Every user of Google Drive gets 5 gb of free storage (apparently the amount of storage is shared with Google+). You can subscribe to a monthly plan of 25 gb for $2.50 USD, all the way up to 16 TB for $800 (I have no idea who needs that much storage but there you have it).

On an unrelated note, Gmail users get 10 gb and that's not tied to Google Drive/Google+


----------



## Typhon (Dec 30, 2012)

Meteora said:


> Every user of Google Drive gets 5 gb of free storage (apparently the amount of storage is shared with Google+). You can subscribe to a monthly plan of 25 gb for $2.50 USD, all the way up to 16 TB for $800 (I have no idea who needs that much storage but there you have it).
> 
> On an unrelated note, Gmail users get 10 gb and that's not tied to Google Drive/Google+



I don't trust Google, i refuse to even entertain using or storing anything on Google.


----------



## Meteora (Dec 30, 2012)

Typhon said:


> I don't trust Google, i refuse to even entertain using or storing anything on Google.



I'm not sure why you'd even ask the question in the first place if your position on Google is that to begin with.

If you don't trust Google then you're better off with alternatives, not like they're any better however. Based on what you're saying, you shouldn't be trusting anything on the internet. Using anything Google related would certainly include the search engine, I don't think switching to Yahoo or Bing would make a difference. That data can still be tracked and in theory sold by their respective company.


----------



## Amber (Jan 21, 2013)

Does any of you know ywriter?

It is a free program that helped me a lot. It is easy to use and realy  handy if you want to create structure with chapters and paragraphs. For me, I like the freedom of skipping (part of) a chapter and start writing in another one without losing sight of which ones are finished or not. It also alows you to describe characters (a bit like a box with cards), places, items, etc. and you can create a timeline for each character. 

It has a ton more options so really nice thing to check out!


----------



## Steerpike (Jan 21, 2013)

I like yWriter well enough, and also Liquid Story Binder. To me, Scrivener is more polished that yWriter and more user friendly than LSB.


----------



## writeshiek33 (Jan 22, 2013)

due to my thought process which is fractured like add and dylexia i find  MyNovel 4.0: Inspirational novel writing software for Windows useful it iteracts with ms word you can choose to either edit word or the software itself as individual who has organization probs this essential for me this is thwe right one for me but might be for others but i do reconmend it still learning to use the different functions as till self teaching myself the craft of writing


----------



## Philip Overby (Jan 22, 2013)

I just started used Scrivener after kind of going "meh" at the trial version when I was doing the tutorial.  Having skipped the tutorial, I'm now really excited about using it.  Also if you did NaNoWriMo and "won" you can get it for 50 percent off.  I'm really loving it now that I've transferred my WIP into the program.  I can look at all my individual chapters easy (which I love because I'm always scrolling down lots and lots of text to find the right chapter).  The corkboard system is cool too because I can have tons of notes about individual aspects of my story all together in one place without having to look at reams of notes or opening up tons of separate files.  It's really, really great if you're bad at remembering certain parts of your story because you can easily access the information.  Some people may not like the way it's set up, but I really like it so far.

**WRITTEN PROBLEM**
Continue the forum thread on writing software above, starting after its final post.

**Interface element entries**
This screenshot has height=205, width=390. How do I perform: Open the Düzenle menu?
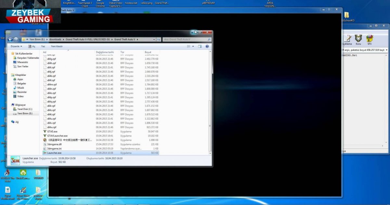[16, 46]
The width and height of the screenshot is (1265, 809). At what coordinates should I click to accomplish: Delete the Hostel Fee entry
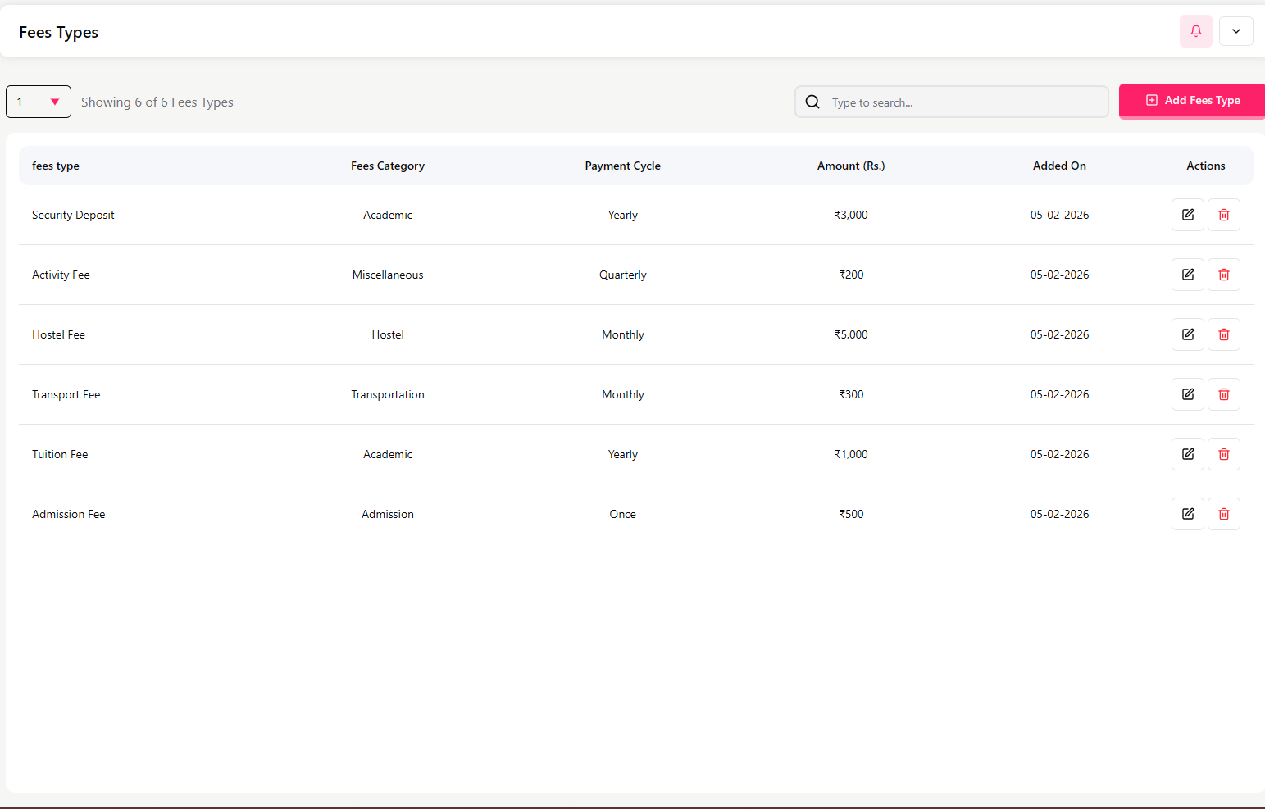pyautogui.click(x=1223, y=334)
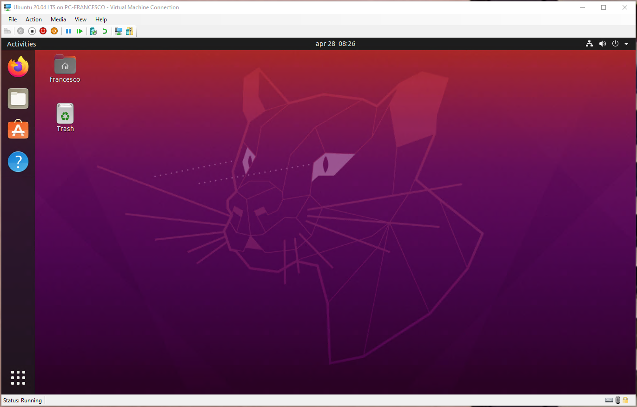Viewport: 637px width, 407px height.
Task: Click the Revert icon in the VM toolbar
Action: pos(103,31)
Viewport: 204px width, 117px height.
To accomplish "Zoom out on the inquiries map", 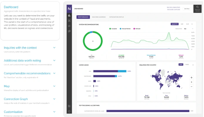I will [191, 87].
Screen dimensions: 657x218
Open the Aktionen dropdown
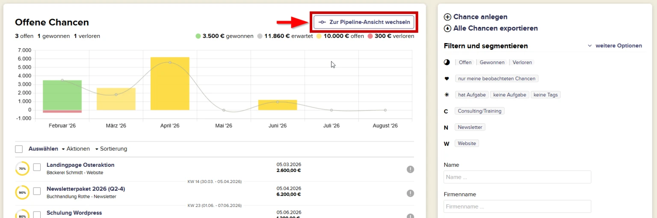[76, 149]
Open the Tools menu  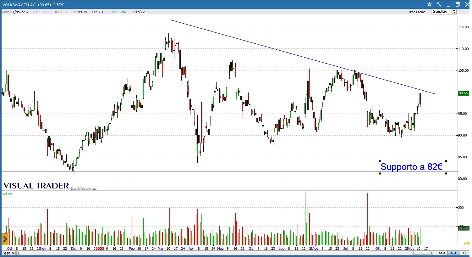441,253
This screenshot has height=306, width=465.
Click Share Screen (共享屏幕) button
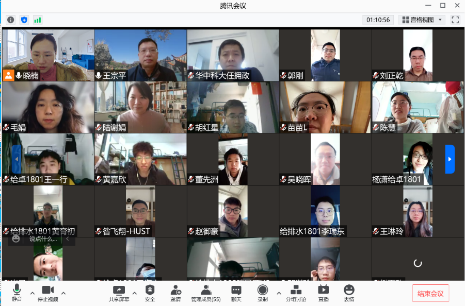(x=119, y=293)
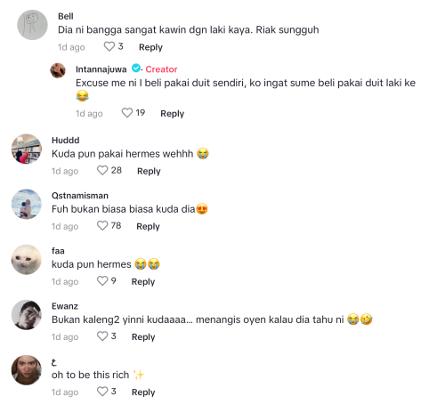Open the Ewanz username link
Viewport: 445px width, 404px height.
(65, 306)
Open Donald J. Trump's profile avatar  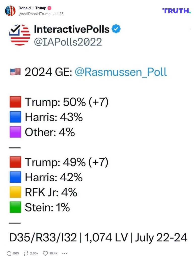pos(11,11)
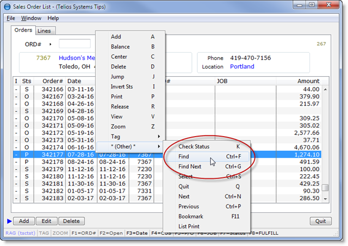Expand the * (Other) * submenu
Viewport: 348px width, 246px height.
coord(129,146)
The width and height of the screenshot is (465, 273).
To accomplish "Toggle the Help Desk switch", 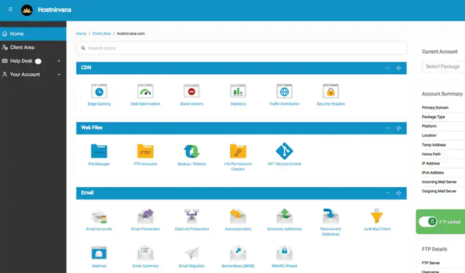I will pos(38,61).
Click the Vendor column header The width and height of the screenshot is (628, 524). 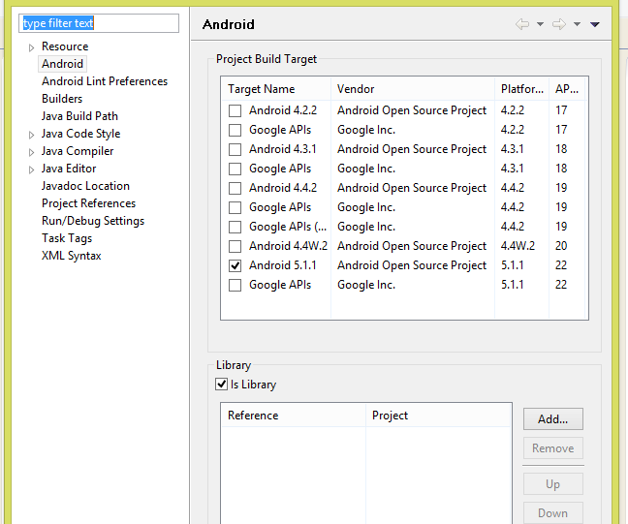click(x=356, y=89)
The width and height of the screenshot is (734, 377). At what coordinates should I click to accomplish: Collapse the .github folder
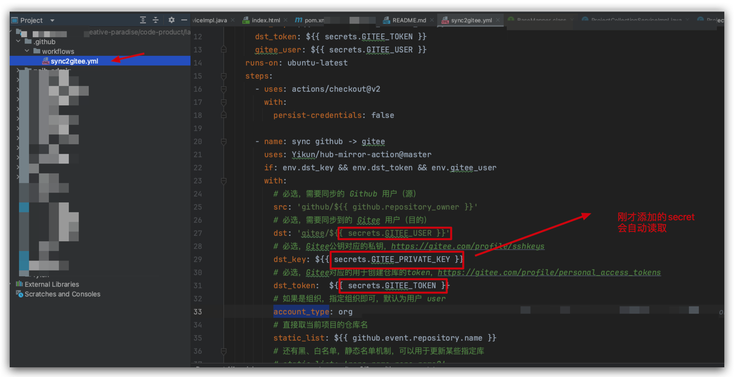point(18,41)

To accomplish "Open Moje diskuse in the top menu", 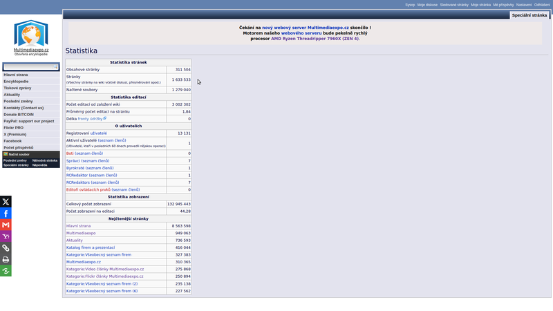I will [x=427, y=5].
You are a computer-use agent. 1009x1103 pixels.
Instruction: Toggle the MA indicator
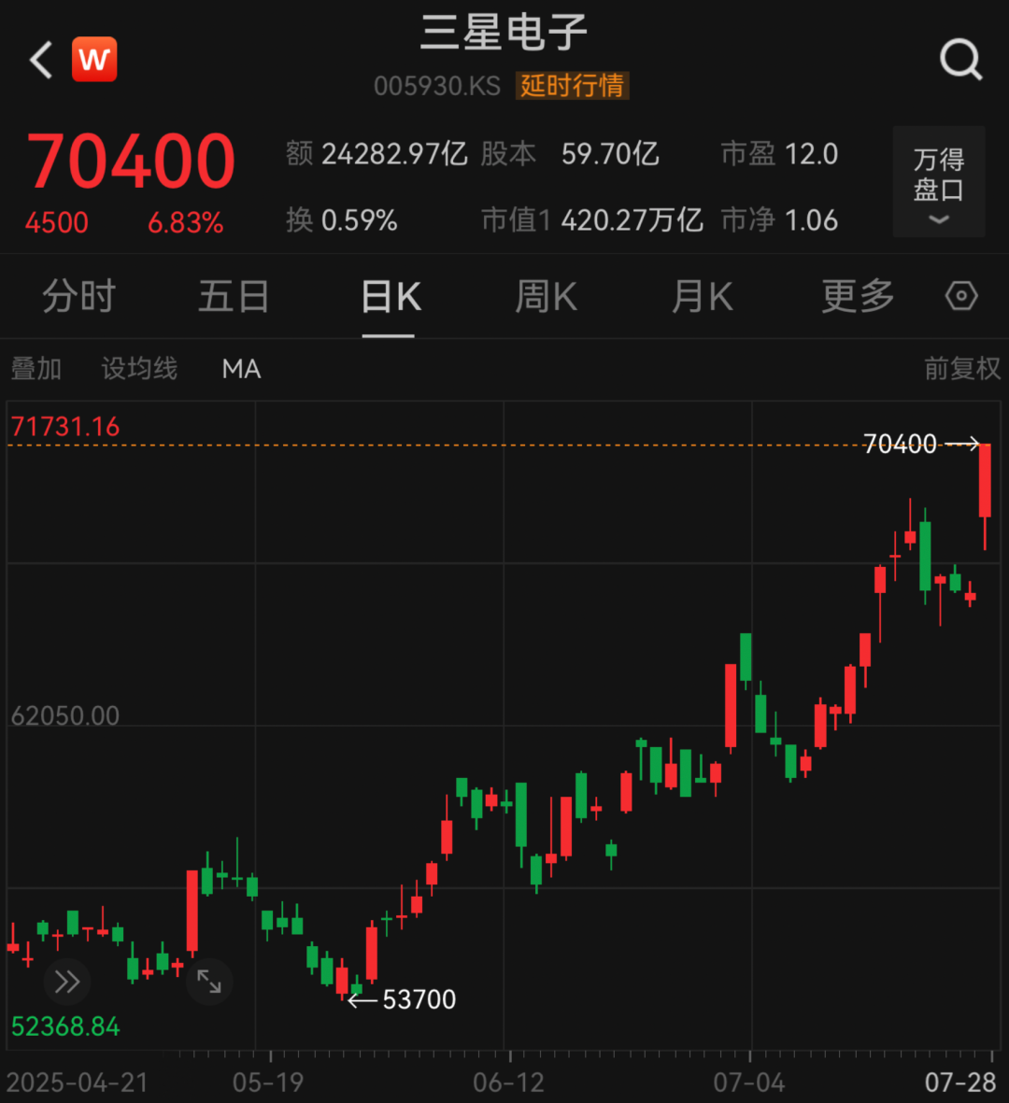tap(241, 369)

**REPLY TO THE TASK**
----------



## WyrdMystic (Jan 22, 2013)

Got to say I like Scrivener too - especially as you can have the corkboard and a piece of text up at the same time, so you can edit your work whilst looking at the outline.

You can also set tags like character names so you know who appears where and search for them so can you track through every instance of the character to make sure its consistant.


----------



## SeverinR (Jan 22, 2013)

Now I have a working computer, I need to organize my resources so I can find them quickly.  Would be nice to have the emotion or setting thesaurus a click away.


----------



## srcroft (Jan 23, 2013)

*Google Drive*



The Writer's Realms said:


> I love Google Drive! If you ever have to work with another person, sharing on Google Drive makes life way easier.



Yes, I find it severely valuable with editing and keeping my novel with me at all times. Also now that I have my beautiful new imac I use pages. The formatting is so much nicer than word, but very similar in function. Sometimes esthetics can go a long way to making you productive.


----------



## Nihal (Jan 27, 2013)

Since no one said a thing about this software yet...

I use Evernote, it's like a notebook and can be used as a tool for writing-related research or just a organizer for everyday use. It comes with a bunch of features - I'm sure I don't use half of them - and have a free and a premium plan. All I need from it is available at the free plan.

You can use links and paste images directly onto your notes, search their contents, style the text to some degree, use checkboxes and create tables - but the tables support isn't really good. You can group the notes in notebooks and notebooks in stacks. You can created syncronized notebooks that can be accessed anywere across the internet using your account, or local notebooks.

There is an app for phones and I managed to use it as a portable for PCs too, just copy the installed folder to a pendrive and it's done.

The downside that really bothers me is that you can't manually determine in which order your notes and notebooks appear. There are the classical options as alphabetical and such, but you can't drag and drop them to the desired order.


----------



## Zero Angel (Jan 28, 2013)

Nihal said:


> Since no one said a thing about this software yet...
> 
> I use Evernote, it's like a notebook and can be used as a tool for writing-related research or just a organizer for everyday use. It comes with a bunch of features - I'm sure I don't use half of them - and have a free and a premium plan. All I need from it is available at the free plan.
> 
> ...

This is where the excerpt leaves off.